AVAILABLE RECORDS Block Start

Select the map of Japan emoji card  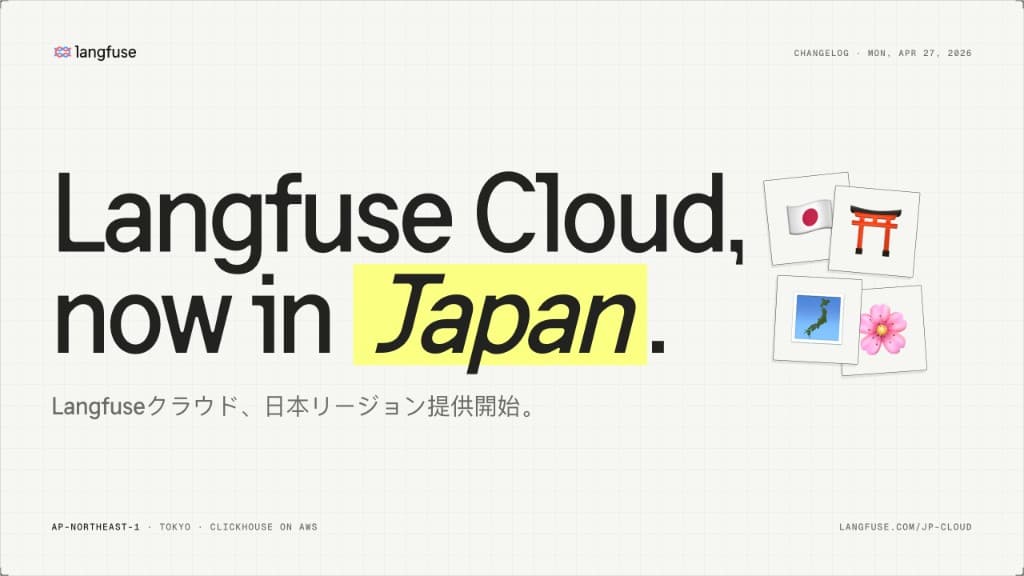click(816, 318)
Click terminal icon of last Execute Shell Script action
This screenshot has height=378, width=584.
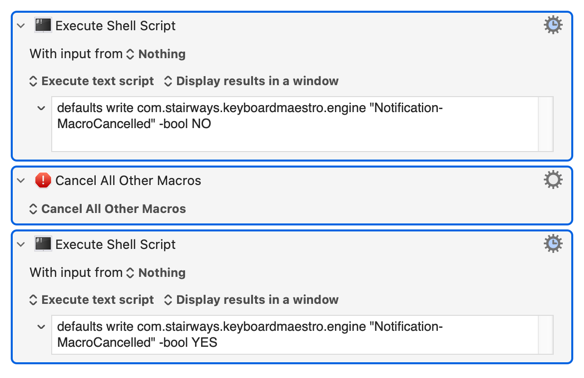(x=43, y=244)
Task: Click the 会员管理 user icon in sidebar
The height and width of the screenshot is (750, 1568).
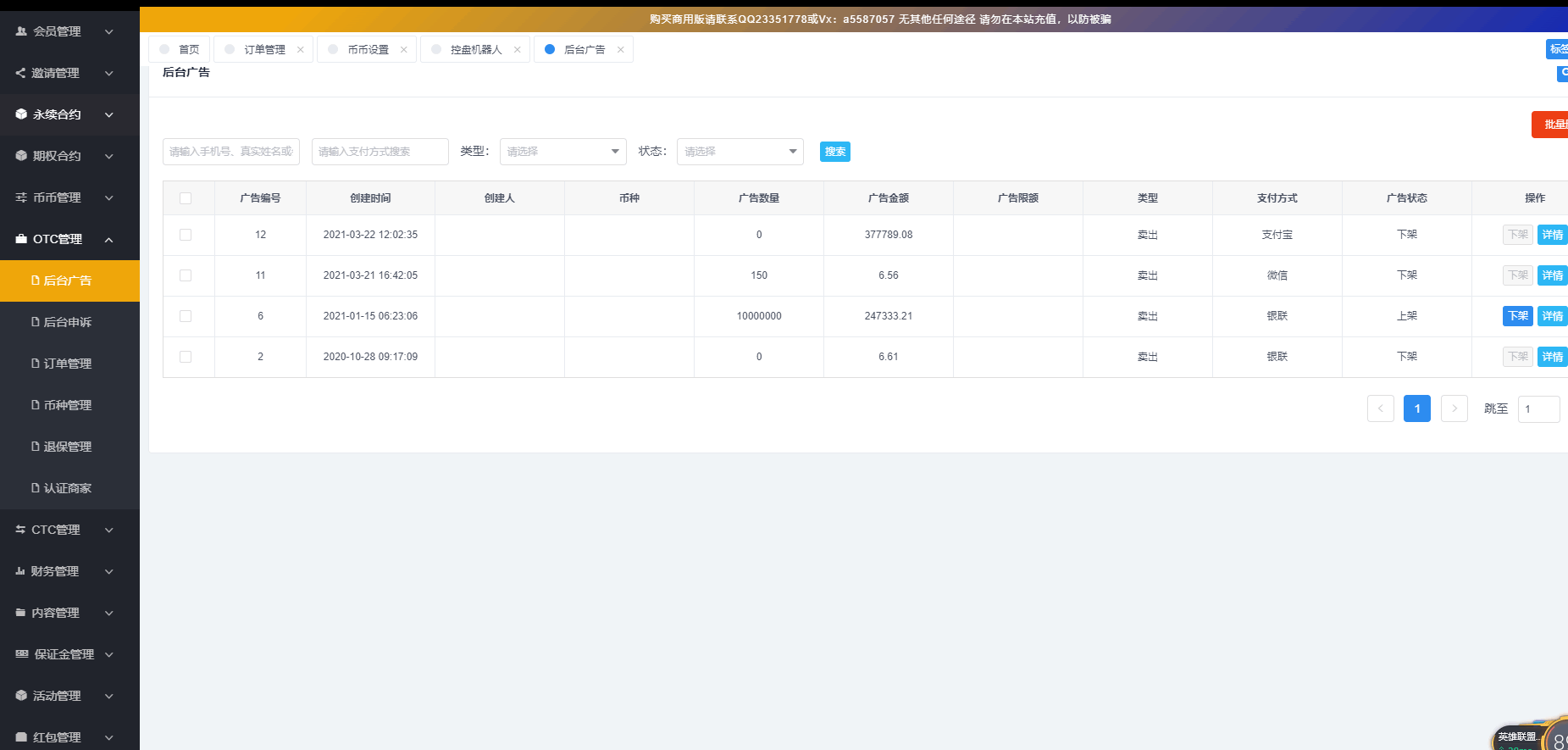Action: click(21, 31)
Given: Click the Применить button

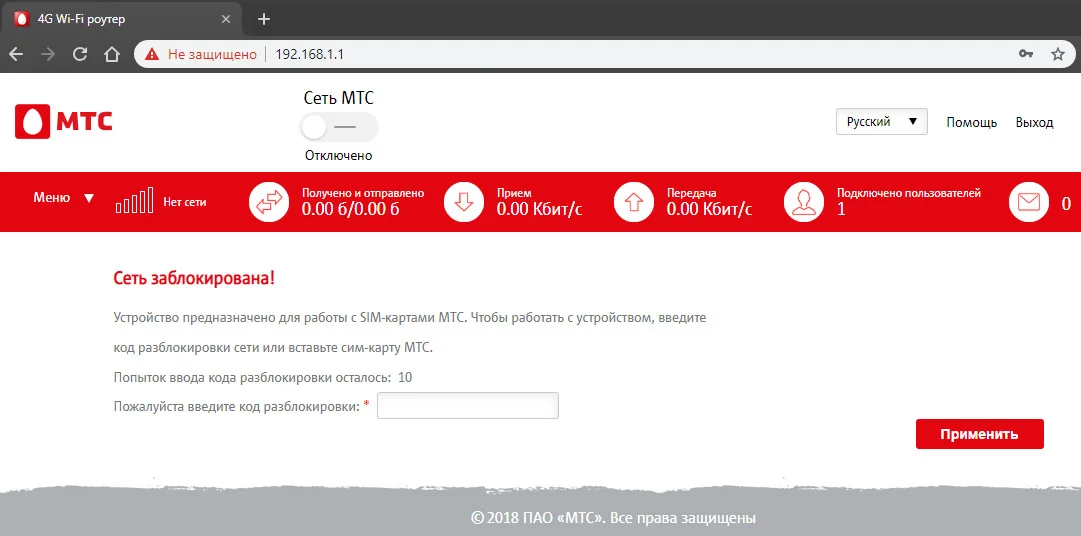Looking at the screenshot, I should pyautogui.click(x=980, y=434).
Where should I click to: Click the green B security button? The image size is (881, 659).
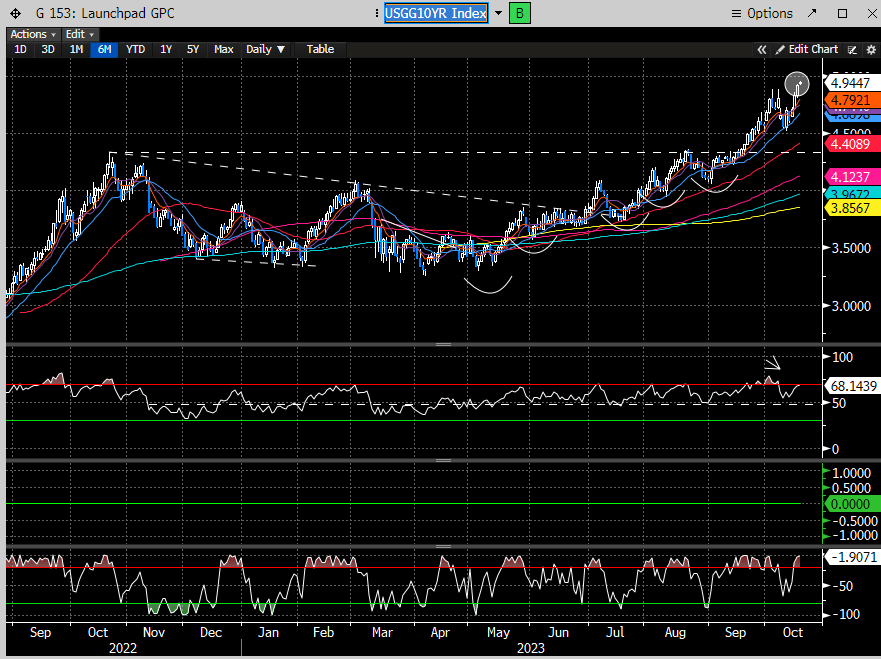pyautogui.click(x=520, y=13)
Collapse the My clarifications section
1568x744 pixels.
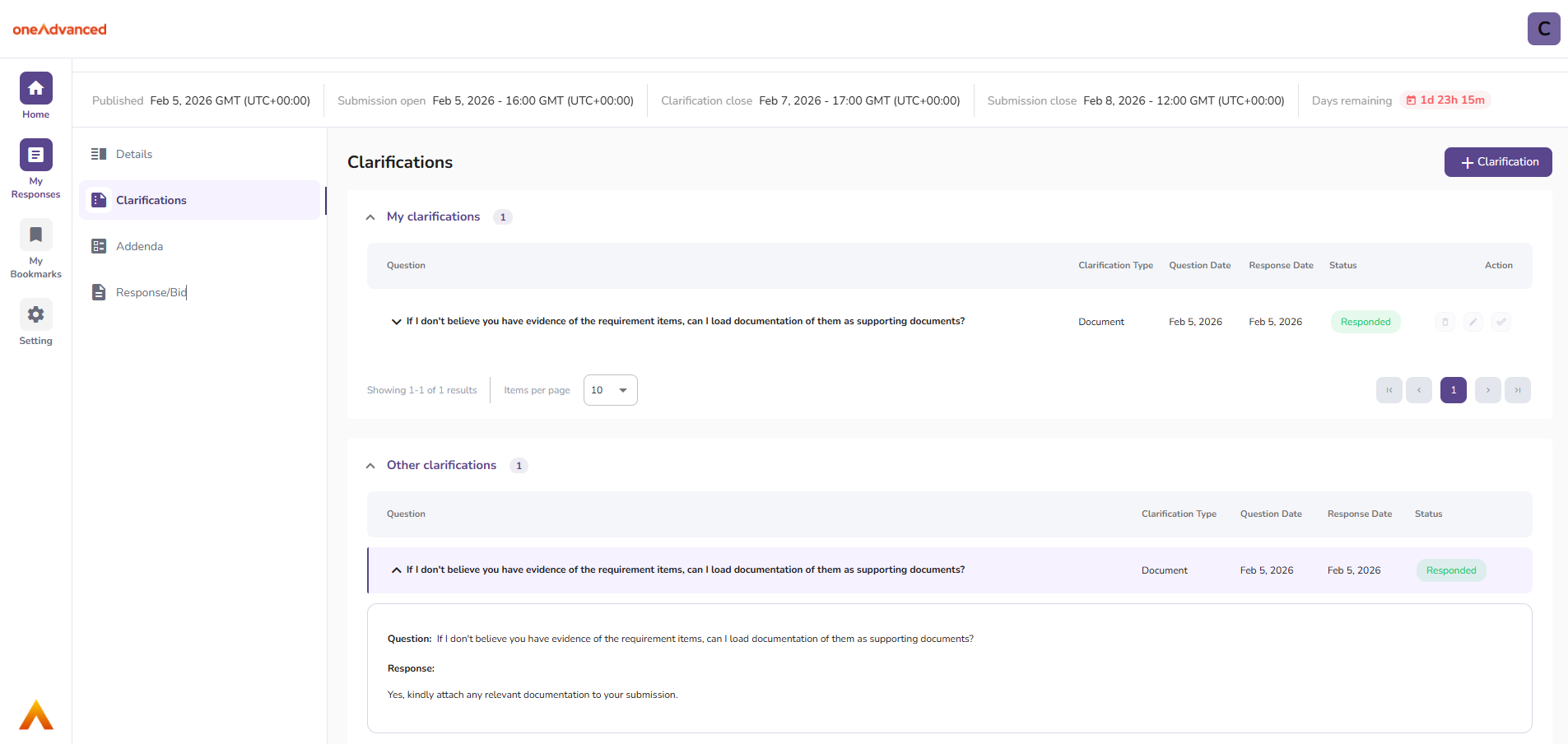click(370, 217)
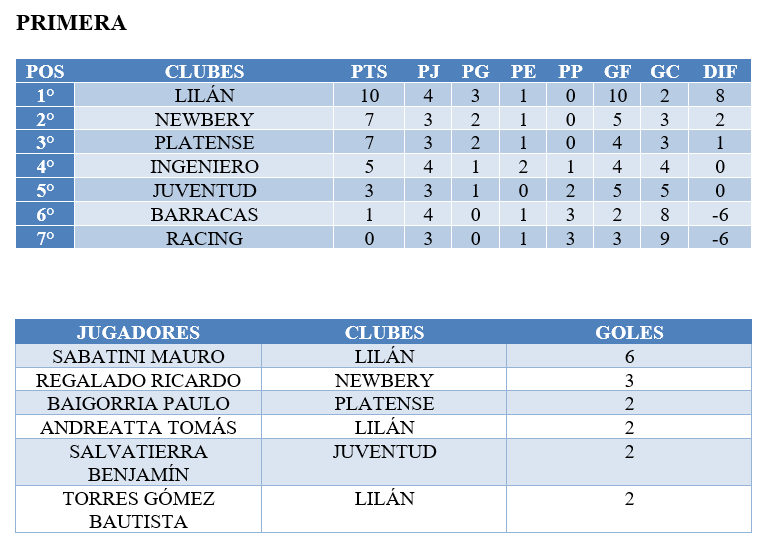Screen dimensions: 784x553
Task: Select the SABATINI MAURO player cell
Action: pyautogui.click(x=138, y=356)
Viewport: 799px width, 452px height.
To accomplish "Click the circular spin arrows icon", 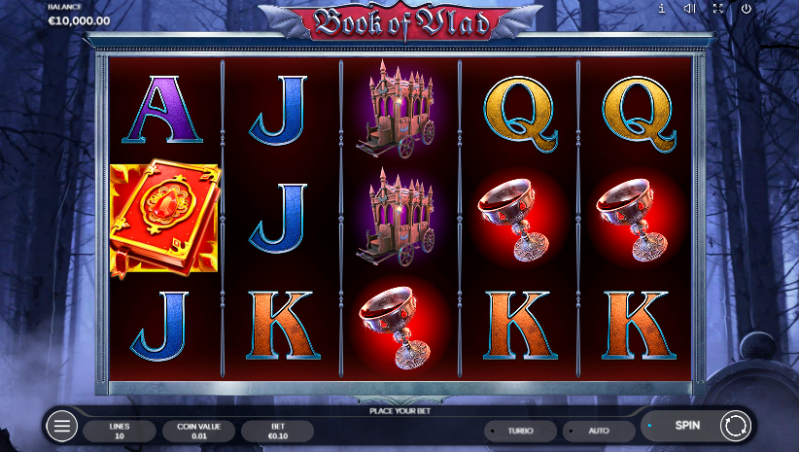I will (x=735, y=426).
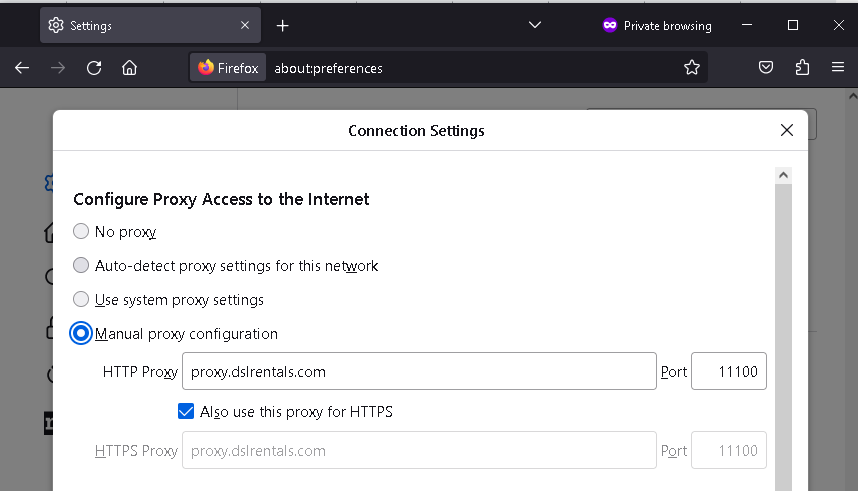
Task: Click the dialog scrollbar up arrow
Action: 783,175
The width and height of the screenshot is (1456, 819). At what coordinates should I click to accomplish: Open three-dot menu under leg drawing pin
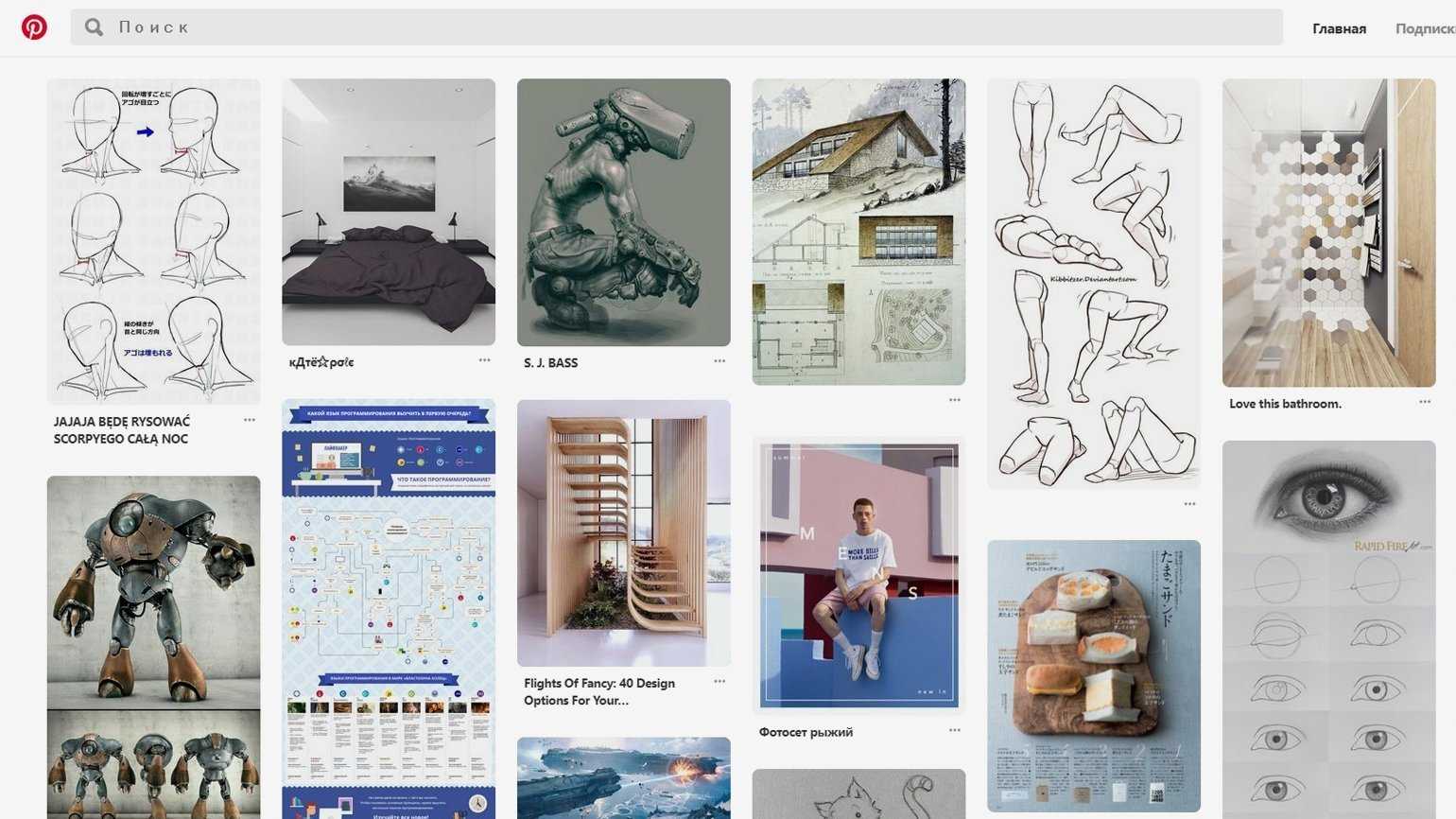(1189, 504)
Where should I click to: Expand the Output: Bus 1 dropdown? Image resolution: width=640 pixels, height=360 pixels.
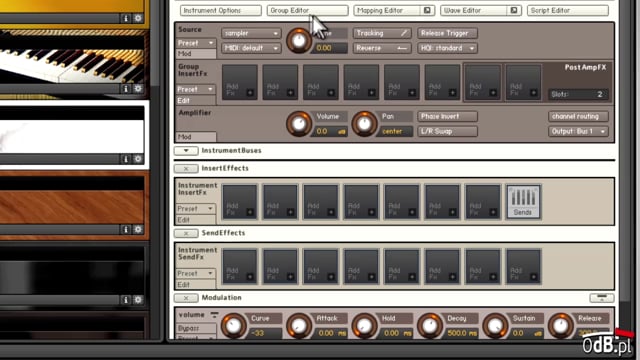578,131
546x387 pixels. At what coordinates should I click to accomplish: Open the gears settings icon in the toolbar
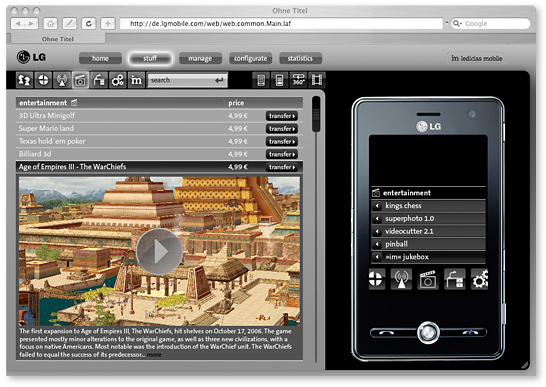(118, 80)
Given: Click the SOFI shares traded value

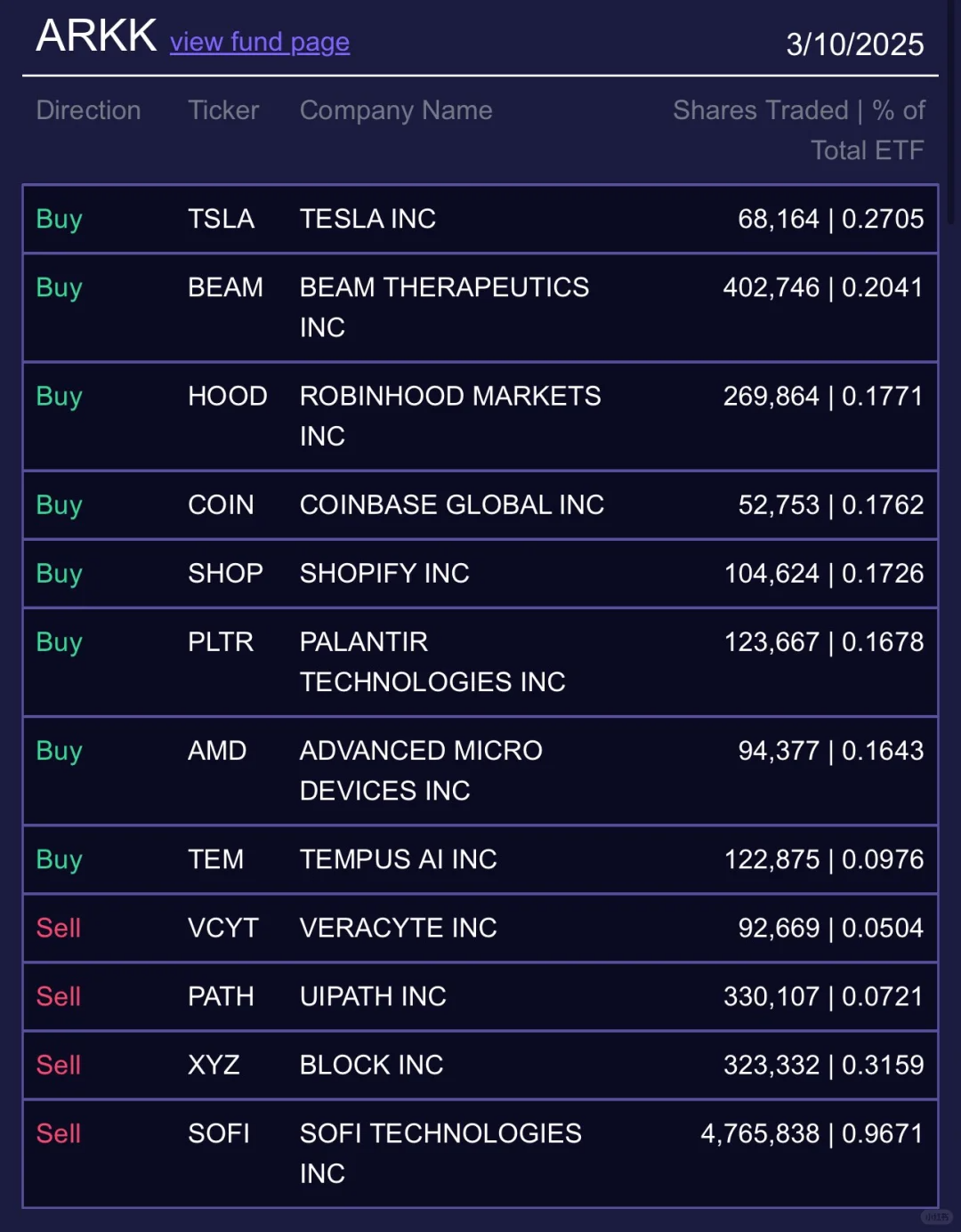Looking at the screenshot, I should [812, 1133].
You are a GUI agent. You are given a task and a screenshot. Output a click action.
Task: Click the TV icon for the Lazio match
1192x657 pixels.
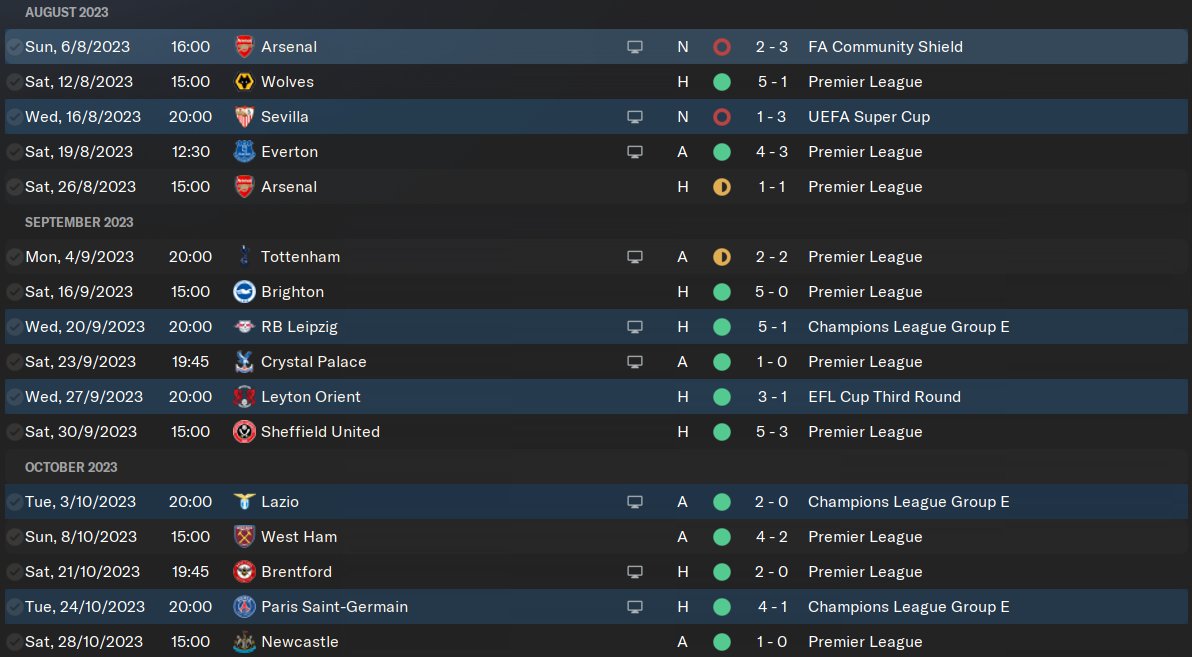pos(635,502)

AVAILABLE RECORDS Block End

TASK TO COMPLETE:
Quote exactly, and only, the lines from the line containing "Given: Click the SOFI shares traded value" through the final line of the records above, both included, omitting any pictures.

TASK RESULT:
Given: Click the SOFI shares traded value

Looking at the screenshot, I should [812, 1133].
You are a GUI agent. You are given a task and a screenshot. Output a click action.
Task: Click the TV icon for the Lazio match
1192x657 pixels.
pos(635,502)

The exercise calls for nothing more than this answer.